Provided material:
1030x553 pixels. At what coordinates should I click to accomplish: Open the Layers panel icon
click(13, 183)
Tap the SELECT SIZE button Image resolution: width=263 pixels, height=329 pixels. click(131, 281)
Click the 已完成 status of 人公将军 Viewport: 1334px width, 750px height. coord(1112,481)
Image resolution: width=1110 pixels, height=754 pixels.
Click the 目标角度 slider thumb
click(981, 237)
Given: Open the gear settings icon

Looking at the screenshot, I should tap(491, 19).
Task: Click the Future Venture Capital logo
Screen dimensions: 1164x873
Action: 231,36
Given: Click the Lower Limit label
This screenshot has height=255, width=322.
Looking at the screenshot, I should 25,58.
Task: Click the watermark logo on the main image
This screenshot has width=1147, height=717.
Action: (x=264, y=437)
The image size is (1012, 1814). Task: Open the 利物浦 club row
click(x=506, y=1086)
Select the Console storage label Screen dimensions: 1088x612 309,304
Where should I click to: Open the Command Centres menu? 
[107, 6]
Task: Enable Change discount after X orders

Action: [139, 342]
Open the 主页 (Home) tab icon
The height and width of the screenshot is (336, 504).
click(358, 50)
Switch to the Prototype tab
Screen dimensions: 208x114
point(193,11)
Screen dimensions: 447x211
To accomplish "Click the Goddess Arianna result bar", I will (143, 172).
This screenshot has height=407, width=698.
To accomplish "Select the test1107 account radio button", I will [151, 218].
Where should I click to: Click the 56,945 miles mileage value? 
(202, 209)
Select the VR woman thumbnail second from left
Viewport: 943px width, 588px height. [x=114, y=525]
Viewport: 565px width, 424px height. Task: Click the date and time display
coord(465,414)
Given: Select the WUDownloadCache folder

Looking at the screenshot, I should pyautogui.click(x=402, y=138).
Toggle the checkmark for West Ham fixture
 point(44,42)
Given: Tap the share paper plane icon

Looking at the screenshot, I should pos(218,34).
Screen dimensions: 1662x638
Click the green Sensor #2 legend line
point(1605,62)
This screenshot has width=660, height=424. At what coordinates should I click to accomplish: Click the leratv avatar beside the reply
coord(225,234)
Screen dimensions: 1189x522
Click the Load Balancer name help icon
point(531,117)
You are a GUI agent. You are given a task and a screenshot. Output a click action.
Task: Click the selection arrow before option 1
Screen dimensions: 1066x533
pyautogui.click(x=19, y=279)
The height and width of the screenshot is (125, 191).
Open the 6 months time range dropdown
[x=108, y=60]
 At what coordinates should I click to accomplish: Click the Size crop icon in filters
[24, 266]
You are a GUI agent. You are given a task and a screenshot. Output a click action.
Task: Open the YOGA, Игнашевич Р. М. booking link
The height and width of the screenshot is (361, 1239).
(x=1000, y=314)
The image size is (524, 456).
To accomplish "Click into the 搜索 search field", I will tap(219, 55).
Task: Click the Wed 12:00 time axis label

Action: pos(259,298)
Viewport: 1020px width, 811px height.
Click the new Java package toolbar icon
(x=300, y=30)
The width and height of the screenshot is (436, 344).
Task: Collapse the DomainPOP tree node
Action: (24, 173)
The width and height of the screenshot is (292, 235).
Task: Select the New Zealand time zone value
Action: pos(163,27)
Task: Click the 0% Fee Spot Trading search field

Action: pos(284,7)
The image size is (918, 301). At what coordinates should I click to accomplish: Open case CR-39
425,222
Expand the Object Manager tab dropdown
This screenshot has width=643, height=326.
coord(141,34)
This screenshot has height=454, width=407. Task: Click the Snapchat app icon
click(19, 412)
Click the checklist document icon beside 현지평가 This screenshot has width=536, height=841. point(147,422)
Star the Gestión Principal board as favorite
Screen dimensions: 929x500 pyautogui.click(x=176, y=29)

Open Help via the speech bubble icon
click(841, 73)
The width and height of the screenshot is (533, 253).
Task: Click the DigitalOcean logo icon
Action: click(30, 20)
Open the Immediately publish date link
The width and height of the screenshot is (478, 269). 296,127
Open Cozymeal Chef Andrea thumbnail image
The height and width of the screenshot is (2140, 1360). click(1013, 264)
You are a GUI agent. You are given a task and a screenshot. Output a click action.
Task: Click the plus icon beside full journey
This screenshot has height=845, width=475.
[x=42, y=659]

Required work: Each line from the one containing "Star the Gestión Principal board as favorite" down to the final line of the listing must appear in the answer exactly as written, and no other line may.

Worked solution:
Star the Gestión Principal board as favorite
Screen dimensions: 929x500 pyautogui.click(x=176, y=29)

Open Help via the speech bubble icon
click(841, 73)
The width and height of the screenshot is (533, 253).
Task: Click the DigitalOcean logo icon
Action: click(30, 20)
Open the Immediately publish date link
The width and height of the screenshot is (478, 269). 296,127
Open Cozymeal Chef Andrea thumbnail image
The height and width of the screenshot is (2140, 1360). click(1013, 264)
You are a GUI agent. You are given a task and a screenshot. Output a click action.
Task: Click the plus icon beside full journey
This screenshot has height=845, width=475.
[x=42, y=659]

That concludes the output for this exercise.